[Source data]
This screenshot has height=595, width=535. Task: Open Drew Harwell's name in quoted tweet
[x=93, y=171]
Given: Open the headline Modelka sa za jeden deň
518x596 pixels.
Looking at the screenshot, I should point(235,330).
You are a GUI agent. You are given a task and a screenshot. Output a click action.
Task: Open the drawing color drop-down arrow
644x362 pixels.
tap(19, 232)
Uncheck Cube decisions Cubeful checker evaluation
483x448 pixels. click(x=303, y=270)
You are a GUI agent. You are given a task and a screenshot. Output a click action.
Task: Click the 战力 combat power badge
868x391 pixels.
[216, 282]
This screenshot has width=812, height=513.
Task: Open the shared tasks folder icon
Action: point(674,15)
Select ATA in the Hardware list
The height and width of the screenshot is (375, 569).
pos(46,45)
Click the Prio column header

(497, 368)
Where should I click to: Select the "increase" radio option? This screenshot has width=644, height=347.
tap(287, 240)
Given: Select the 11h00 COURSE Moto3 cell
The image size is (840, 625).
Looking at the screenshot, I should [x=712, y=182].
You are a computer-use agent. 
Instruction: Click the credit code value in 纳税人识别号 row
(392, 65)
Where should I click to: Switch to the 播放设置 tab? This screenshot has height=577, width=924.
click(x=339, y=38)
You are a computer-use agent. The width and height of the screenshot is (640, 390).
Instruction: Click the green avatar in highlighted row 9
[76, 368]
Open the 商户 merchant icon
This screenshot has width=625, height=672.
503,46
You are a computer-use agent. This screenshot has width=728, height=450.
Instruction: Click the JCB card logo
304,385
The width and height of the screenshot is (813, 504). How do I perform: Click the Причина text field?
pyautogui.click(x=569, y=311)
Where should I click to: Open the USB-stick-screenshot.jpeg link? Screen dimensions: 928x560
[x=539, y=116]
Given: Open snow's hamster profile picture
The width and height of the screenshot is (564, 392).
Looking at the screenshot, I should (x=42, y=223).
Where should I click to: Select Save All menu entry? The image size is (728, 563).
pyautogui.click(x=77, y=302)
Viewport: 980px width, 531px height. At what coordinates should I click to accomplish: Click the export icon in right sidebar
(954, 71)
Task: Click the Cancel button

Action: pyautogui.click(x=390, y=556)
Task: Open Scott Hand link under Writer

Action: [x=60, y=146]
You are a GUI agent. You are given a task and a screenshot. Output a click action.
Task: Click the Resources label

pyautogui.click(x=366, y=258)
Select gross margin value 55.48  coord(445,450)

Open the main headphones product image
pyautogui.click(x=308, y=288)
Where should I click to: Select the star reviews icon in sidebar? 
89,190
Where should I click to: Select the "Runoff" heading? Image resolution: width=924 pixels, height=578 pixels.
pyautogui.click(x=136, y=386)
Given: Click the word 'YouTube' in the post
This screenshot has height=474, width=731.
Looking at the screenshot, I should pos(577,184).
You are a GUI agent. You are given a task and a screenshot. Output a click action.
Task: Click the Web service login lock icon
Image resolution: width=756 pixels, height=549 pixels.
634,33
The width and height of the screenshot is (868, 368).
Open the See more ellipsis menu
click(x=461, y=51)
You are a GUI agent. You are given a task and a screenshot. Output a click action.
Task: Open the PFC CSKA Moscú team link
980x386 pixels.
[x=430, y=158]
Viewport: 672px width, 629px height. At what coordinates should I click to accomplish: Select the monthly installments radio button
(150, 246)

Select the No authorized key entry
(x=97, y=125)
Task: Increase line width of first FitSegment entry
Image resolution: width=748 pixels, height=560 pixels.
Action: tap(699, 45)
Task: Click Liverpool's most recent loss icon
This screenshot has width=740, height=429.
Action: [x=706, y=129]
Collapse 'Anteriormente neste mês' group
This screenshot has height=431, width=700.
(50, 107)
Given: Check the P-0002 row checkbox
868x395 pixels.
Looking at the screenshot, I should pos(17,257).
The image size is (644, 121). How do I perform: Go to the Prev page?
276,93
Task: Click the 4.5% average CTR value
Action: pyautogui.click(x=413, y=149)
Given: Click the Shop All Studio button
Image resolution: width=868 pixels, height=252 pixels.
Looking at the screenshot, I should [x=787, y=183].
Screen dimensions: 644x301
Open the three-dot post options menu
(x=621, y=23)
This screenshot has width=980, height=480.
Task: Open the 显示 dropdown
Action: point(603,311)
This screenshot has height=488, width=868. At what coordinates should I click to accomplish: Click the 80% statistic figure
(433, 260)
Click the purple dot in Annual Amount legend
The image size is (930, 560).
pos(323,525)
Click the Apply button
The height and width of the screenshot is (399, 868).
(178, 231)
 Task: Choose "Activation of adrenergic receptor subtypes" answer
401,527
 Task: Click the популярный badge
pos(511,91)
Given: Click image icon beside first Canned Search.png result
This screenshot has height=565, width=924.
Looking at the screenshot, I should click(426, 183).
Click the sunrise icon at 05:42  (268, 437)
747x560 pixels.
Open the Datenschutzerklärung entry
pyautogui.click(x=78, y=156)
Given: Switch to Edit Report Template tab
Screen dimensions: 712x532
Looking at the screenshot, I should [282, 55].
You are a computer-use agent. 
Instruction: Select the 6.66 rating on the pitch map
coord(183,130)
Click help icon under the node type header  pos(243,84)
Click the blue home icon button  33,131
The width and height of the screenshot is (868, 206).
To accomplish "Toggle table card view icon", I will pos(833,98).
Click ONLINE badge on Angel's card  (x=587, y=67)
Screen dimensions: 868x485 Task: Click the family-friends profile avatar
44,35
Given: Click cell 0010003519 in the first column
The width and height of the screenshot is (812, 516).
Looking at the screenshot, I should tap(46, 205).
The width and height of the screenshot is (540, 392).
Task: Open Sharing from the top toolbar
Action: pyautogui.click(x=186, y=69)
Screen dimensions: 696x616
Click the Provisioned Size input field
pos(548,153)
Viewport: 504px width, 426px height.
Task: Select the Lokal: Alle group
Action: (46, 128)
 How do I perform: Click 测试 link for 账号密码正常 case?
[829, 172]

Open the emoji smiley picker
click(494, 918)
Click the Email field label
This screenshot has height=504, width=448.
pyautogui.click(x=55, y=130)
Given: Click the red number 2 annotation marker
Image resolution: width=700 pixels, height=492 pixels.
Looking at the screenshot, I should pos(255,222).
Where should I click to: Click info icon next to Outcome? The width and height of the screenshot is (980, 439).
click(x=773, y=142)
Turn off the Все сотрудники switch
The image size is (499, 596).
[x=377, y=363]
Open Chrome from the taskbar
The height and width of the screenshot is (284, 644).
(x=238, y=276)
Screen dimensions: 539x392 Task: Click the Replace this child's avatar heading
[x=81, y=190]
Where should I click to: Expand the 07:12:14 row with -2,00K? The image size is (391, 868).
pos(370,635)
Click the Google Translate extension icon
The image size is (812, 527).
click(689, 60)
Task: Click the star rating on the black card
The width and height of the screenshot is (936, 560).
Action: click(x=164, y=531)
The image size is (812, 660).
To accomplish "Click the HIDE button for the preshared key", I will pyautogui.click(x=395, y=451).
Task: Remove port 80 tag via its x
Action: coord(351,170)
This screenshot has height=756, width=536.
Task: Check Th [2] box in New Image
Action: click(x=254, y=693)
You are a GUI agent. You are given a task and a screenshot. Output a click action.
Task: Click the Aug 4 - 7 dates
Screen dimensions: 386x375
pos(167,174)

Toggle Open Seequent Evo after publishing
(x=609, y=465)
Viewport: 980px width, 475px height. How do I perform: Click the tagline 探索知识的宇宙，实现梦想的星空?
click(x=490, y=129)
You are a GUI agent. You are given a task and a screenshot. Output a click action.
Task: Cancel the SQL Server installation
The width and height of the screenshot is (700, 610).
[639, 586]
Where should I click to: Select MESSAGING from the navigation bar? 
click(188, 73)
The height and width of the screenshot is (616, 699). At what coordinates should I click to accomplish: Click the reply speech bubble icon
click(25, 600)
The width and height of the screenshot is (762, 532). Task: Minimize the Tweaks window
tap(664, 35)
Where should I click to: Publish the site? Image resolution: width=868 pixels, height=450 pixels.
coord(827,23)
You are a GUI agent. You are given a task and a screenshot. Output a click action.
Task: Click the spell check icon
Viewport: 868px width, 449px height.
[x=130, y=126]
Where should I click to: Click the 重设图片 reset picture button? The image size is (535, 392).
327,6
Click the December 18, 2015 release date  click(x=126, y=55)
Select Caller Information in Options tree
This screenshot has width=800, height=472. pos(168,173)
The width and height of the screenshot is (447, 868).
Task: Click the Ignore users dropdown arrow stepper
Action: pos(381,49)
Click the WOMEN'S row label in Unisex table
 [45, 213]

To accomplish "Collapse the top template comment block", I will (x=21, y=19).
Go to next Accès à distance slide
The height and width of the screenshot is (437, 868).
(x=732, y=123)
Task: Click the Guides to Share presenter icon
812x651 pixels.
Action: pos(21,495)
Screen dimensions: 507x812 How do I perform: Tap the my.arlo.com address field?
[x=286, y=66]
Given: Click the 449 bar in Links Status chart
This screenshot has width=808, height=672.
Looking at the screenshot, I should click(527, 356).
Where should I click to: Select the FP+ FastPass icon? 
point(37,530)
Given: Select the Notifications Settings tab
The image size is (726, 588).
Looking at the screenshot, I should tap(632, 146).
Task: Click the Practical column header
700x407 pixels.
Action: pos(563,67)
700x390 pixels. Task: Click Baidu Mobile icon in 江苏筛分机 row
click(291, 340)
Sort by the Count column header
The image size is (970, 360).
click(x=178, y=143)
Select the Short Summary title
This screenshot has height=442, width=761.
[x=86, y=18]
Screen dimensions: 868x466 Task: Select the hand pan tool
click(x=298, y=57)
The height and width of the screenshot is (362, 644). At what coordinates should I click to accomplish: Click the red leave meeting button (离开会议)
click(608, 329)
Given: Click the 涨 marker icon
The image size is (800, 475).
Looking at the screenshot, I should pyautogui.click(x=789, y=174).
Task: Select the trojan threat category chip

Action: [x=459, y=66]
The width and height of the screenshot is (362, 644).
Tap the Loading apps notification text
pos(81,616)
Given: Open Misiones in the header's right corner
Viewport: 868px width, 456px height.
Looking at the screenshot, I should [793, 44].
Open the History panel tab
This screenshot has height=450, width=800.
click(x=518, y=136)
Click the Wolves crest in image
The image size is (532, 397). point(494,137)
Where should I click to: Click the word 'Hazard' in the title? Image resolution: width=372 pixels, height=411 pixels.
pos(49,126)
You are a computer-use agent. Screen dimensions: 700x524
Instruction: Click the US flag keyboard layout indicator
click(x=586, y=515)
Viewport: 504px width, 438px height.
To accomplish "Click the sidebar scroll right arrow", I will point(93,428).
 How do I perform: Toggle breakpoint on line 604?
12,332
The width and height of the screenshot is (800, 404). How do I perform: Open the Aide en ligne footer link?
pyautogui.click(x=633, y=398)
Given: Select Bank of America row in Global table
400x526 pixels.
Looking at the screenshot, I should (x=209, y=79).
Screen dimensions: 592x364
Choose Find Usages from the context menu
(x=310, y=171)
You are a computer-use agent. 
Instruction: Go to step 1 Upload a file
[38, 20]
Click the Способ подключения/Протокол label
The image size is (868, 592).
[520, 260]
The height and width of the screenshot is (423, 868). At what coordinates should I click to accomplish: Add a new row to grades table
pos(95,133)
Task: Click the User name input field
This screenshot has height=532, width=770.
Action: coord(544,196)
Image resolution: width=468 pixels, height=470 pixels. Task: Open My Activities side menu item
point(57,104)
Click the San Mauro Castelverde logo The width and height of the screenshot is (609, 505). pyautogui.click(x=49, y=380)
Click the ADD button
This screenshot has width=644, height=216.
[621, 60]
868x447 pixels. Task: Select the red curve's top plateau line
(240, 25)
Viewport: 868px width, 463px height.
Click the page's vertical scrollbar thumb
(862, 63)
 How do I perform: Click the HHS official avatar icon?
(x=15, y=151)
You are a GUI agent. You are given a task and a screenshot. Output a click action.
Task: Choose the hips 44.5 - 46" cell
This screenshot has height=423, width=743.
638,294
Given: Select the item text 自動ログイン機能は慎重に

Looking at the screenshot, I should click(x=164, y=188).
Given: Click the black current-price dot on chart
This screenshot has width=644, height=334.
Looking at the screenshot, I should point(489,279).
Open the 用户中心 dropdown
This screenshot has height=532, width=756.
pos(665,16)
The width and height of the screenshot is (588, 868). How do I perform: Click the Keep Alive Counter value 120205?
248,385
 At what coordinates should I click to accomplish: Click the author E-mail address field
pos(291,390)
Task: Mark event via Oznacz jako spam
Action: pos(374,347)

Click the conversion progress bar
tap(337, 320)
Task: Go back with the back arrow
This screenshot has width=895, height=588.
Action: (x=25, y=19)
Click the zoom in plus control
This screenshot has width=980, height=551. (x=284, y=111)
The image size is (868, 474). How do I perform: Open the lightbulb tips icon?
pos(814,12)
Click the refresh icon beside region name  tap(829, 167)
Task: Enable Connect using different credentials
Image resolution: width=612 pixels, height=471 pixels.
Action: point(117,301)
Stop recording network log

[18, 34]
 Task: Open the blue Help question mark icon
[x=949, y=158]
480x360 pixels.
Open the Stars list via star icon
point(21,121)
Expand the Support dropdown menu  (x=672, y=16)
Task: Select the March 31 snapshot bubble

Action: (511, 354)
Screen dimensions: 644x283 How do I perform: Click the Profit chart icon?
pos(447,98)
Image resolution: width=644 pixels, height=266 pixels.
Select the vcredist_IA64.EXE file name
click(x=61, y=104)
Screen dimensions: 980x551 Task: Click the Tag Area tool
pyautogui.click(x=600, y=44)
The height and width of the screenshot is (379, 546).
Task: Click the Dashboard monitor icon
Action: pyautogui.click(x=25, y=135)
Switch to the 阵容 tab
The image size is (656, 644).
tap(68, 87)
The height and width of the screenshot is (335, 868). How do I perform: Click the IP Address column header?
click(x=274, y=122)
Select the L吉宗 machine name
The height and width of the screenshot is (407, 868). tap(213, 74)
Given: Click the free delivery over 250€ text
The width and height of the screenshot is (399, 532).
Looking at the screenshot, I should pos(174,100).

Problem requirements: Each line carrying the string "beside" should be copied out from the entries.

Written answer:
Given: Click image icon beside first Canned Search.png result
Click the refresh icon beside region name  tap(829, 167)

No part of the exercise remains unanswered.